Sin embargo, es obvio que los propietarios de Mercedes suman una fracción ínfima de ese 54% del electorado que eligió a Piñera. Entonces ¿de dónde salió esa mayoría que votó por la derecha?
En Chile, la izquierda exaltada responde esa pregunta repitiendo una ofensa que ella misma puso de moda: aquellos que sin ser ricos votan a la derecha serían “fachos pobres” (fachos = fascistas). Un marxista clásico los habría definido como “proletarios alienados y desclasados”. Pero más gráfico fue el contramanifestante de izquierda que los llamó: “cuidadores de la mansión de los ricos”.
Tras la elección, durante un debate, un alcalde de militancia comunista elaboró más aquella creencia. Una senadora derechista argumentó que su ideal era aumentar la libertad de las personas. El alcalde respondió esa simpleza con otra semejante. Dijo que los pobres no son libres ya que, por ejemplo, ellos no pueden elegir que sus hijos estudien en los carísimos colegios de la elite santiaguina. La senadora derechista fue incapaz de refutar ese argumento demagógico.
Posiblemente, esa joven familia de reciente clase media que celebraba a Piñera sí habría sabido qué responder. Ellos no son arribistas. Seguramente, no ambicionan que sus hijos asistan a ese par de colegios elitistas y clasistas que mencionó el alcalde. Lo que ellos desearían es una reforma educacional bien hecha, centrada en la calidad, que les permita escoger colegios en un sistema público tan excelente que hasta los ricos deseen asistir a él.
Esa familia no es de proletarios alienados sino de pequeños propietarios. La “mansión” que cuidan no es ajena sino que es su propia modesta vivienda que pagan mensualmente con dificultad y orgullo. Aunque su auto no es un Mercedes probablemente lo preservan como si lo fuera. Sin duda, ellos desean una buena red de seguridad social, pero no les gustaría perder la propiedad de su cuenta de ahorros previsionales. Esa familia quiere una mejor distribución de la riqueza, pero entiende que para distribuirla antes hay que crearla. Prefieren reformas graduales antes que súbitas refundaciones.
Esa prudencia es típica de una pequeña burguesía naciente.

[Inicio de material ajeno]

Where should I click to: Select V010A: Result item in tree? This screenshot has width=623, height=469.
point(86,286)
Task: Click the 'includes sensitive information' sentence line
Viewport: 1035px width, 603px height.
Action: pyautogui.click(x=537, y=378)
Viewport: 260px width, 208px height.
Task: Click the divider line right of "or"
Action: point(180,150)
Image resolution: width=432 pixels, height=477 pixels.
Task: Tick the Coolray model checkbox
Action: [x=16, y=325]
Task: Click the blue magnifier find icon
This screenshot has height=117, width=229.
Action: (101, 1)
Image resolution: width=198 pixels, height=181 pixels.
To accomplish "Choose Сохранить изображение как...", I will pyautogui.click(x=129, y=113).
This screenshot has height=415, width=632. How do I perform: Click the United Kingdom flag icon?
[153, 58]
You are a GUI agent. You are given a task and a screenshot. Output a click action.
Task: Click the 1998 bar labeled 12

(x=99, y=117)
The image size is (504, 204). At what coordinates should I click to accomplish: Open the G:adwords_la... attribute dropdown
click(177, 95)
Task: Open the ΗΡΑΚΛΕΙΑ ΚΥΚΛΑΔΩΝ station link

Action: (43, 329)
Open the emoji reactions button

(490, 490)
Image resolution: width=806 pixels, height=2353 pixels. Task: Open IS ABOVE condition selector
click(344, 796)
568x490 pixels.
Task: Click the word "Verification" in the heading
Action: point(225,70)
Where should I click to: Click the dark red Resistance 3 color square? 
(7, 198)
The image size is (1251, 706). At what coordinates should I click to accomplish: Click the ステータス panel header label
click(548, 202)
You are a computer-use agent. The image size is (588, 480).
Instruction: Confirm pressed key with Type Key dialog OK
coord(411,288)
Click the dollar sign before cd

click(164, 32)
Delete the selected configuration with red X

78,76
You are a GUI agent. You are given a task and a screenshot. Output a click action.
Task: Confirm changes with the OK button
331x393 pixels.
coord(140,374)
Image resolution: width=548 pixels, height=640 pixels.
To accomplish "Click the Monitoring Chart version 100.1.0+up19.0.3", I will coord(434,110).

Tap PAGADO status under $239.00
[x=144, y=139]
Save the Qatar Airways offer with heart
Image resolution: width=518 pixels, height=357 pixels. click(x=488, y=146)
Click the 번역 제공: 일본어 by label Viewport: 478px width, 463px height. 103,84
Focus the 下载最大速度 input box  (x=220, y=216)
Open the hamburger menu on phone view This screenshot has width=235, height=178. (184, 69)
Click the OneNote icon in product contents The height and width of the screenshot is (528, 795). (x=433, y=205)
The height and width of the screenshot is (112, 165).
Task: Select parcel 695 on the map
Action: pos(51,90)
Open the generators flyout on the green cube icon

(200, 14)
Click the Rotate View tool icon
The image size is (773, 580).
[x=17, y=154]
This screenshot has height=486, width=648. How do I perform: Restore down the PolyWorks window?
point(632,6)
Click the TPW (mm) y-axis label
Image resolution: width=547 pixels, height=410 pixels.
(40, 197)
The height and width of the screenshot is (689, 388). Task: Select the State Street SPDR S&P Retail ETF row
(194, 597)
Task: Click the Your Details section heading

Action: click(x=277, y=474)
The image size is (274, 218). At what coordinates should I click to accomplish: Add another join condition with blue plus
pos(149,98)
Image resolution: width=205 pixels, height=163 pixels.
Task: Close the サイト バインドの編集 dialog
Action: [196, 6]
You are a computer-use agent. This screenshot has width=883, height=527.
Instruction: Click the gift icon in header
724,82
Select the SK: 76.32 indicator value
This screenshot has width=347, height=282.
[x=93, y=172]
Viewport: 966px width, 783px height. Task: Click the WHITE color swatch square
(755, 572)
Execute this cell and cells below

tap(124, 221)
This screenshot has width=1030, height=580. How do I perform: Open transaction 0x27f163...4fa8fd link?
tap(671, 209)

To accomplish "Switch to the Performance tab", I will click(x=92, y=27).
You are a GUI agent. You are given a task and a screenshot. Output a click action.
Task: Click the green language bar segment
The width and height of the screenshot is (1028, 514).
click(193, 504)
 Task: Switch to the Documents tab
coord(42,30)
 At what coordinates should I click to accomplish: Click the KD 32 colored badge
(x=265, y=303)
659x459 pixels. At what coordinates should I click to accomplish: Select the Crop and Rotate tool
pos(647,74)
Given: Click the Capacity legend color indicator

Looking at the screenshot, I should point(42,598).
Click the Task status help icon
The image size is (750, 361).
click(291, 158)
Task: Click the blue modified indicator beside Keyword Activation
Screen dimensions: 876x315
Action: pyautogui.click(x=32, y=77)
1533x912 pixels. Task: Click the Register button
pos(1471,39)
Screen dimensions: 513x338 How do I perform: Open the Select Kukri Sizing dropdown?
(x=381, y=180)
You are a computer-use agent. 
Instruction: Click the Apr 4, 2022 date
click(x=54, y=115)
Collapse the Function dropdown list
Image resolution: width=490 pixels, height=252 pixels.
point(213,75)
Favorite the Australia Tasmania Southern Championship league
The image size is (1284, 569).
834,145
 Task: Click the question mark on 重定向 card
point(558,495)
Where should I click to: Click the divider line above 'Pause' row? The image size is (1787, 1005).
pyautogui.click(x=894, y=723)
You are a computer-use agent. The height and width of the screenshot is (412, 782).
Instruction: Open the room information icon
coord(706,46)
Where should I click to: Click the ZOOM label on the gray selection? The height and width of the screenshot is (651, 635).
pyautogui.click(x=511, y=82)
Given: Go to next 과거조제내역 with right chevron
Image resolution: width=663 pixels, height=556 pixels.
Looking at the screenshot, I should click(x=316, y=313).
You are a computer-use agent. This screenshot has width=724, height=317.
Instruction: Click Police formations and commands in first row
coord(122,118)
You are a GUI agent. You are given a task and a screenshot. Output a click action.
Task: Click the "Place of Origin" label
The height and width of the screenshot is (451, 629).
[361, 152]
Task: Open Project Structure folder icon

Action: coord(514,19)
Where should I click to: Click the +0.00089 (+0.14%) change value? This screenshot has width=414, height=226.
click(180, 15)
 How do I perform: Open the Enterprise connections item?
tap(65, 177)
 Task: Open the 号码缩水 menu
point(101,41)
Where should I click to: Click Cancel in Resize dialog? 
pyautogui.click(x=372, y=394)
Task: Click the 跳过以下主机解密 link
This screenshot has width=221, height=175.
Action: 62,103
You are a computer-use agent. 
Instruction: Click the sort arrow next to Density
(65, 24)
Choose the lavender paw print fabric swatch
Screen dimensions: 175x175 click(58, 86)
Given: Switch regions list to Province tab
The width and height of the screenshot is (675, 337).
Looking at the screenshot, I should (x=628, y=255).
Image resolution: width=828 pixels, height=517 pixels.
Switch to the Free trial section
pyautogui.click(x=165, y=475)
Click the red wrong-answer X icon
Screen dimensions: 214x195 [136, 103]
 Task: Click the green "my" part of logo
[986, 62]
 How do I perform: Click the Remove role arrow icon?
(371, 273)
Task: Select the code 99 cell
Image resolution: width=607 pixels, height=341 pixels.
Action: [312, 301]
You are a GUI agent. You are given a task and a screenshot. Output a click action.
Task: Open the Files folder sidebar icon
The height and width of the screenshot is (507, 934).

Desean mantener el acceso a bienes materiales que se disfrutan por primera vez, a la vez que ambicionan mejorar su educación. Son materialistas e individualistas, sí; pero también sueñan con un país inclusivo que, más que tolerar, fomente la diversidad inagotable de las ambiciones personales.
La coalición de izquierda chilena perdió esta elección porque antes había perdido a muchas de esas familias de la vasta clase media emergida de la pobreza en los últimos treinta años de prosperidad. Tironeados por el extremismo juvenil y “podemita” del Frente Amplio, numerosos socialdemócratas y democratacristianos se avergonzaron de sus renovaciones ideológicas. Incluso los comunistas olvidaron la vieja lección de Lenin: el izquierdismo es “la enfermedad infantil” del comunismo.
Entonces el centro social y político quedó huérfano y la derecha supo ofrecerles un espacio y una acogida.
No era inevitable que ocurriera así. Esa familia que ahora votó por Piñera no le pertenece a la derecha ni a la izquierda. Ellos se pertenecen a sí mismos y a sus sueños. Lo más respetuoso sería aceptar que su auténtica militancia es la que exhibieron con orgullo cuando los entrevistaron: son de clase media.
Cuando la izquierda chilena deje de considerarlos “fachos pobres” y vuelva a respetarlos, quizás esas familias volverán a votar por ella.